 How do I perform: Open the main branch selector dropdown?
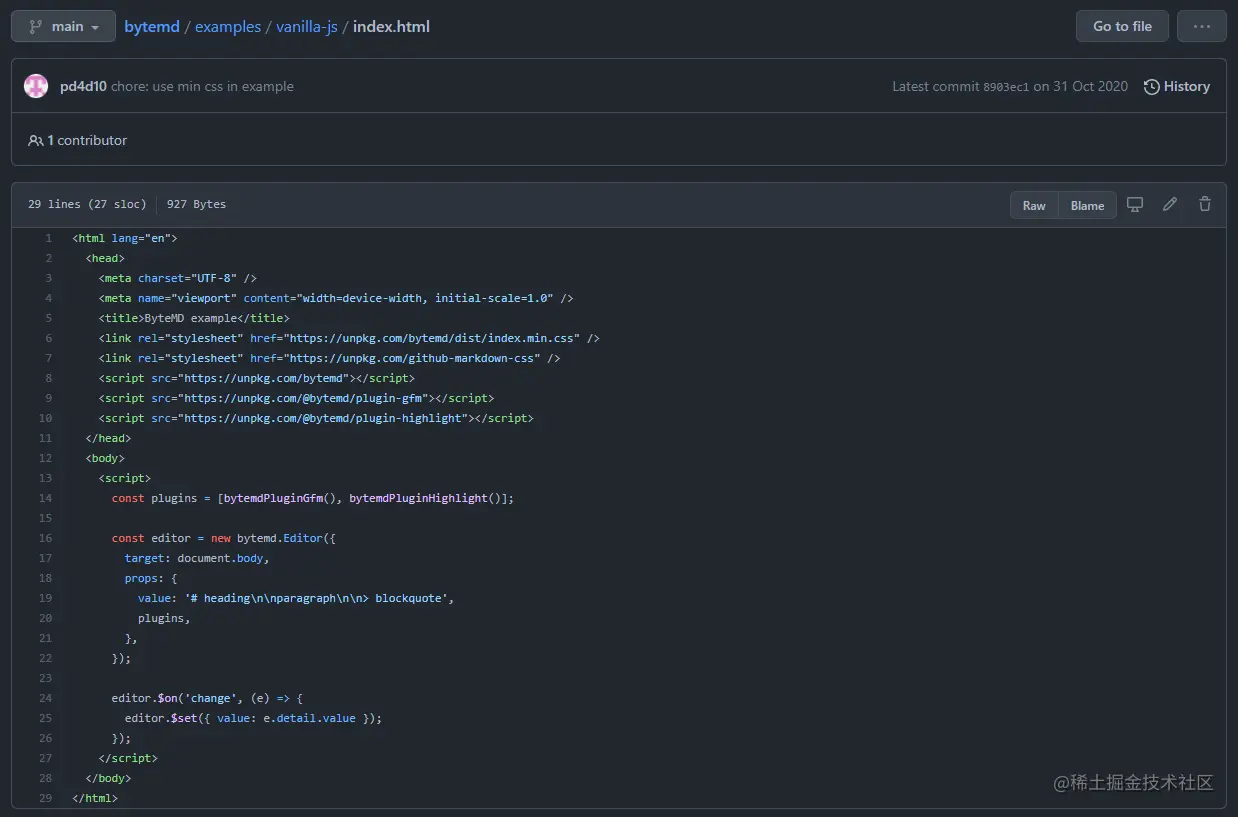[x=63, y=26]
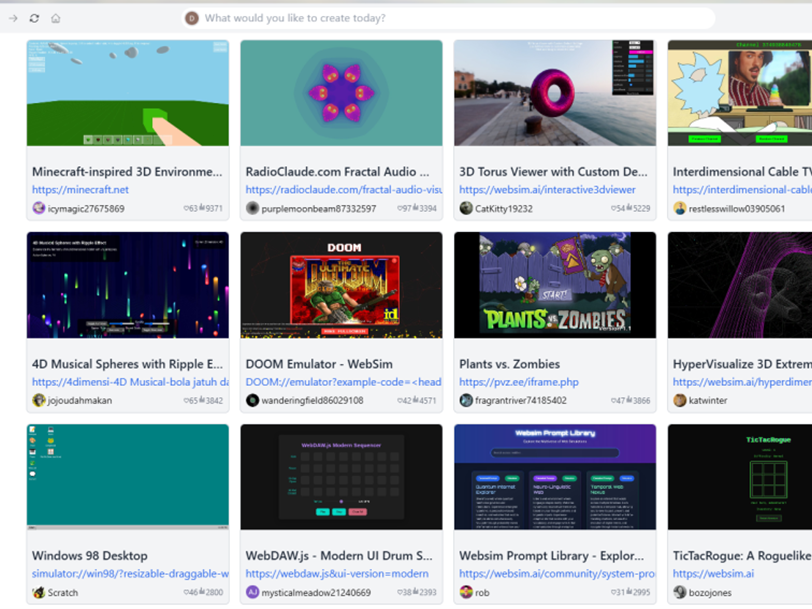Follow the https://minecraft.net link
812x609 pixels.
click(x=80, y=190)
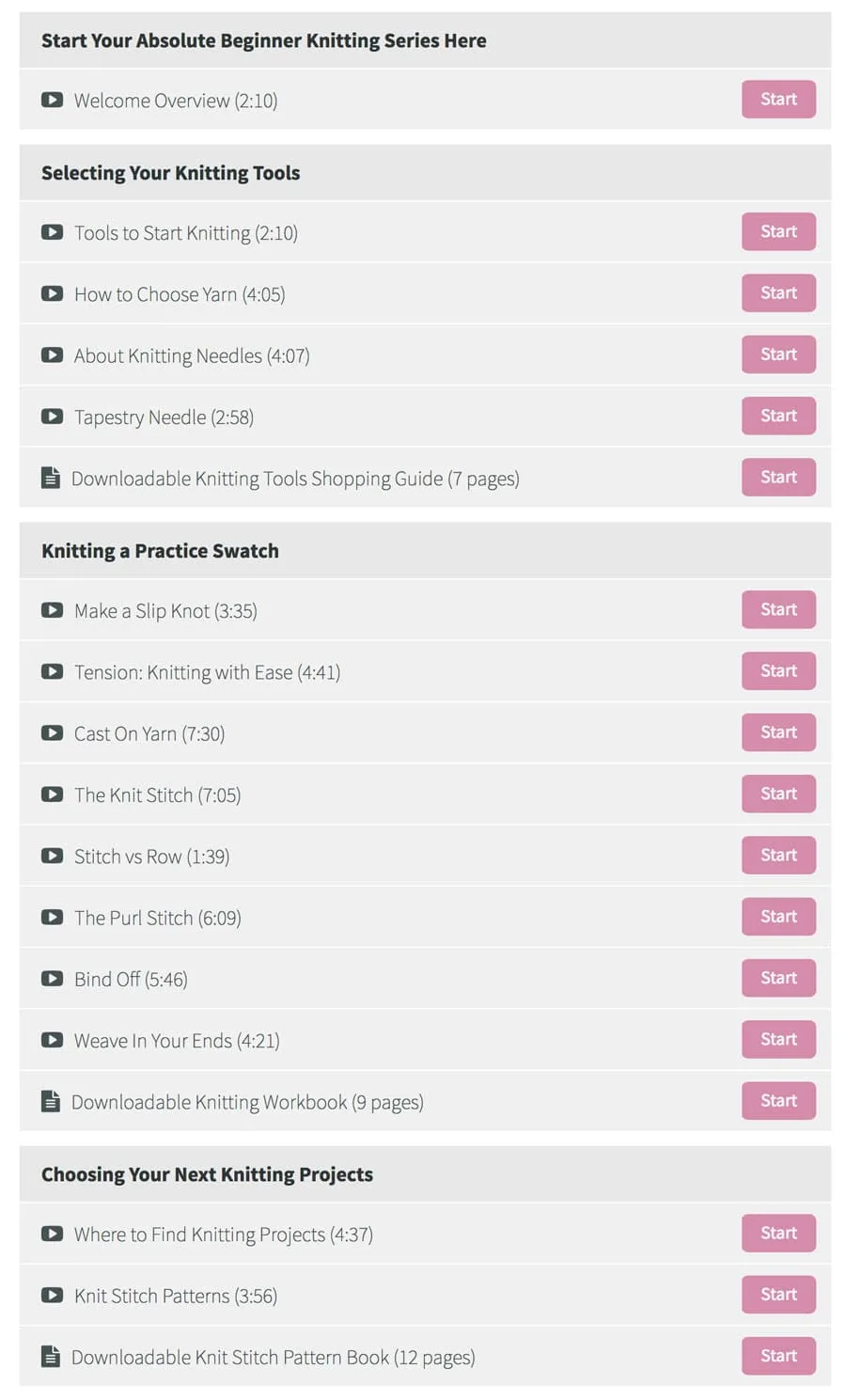Open the Stitch vs Row lesson title
Image resolution: width=846 pixels, height=1400 pixels.
[151, 856]
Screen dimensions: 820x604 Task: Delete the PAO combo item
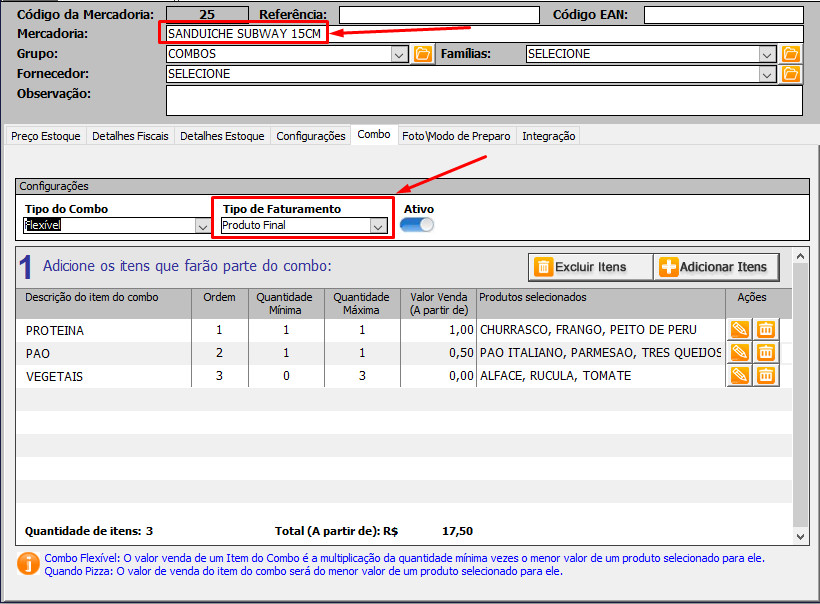[765, 352]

What is needed
Give the records back verbatim, pictures excluded.

Reply to the task
 How do I perform: Open the main branch selector dropdown?
[x=63, y=26]
Follow the https://minecraft.net link
812x609 pixels.
click(x=80, y=190)
Open the Stitch vs Row lesson title
Image resolution: width=846 pixels, height=1400 pixels.
[151, 856]
Screen dimensions: 820x604 Task: Delete the PAO combo item
[765, 352]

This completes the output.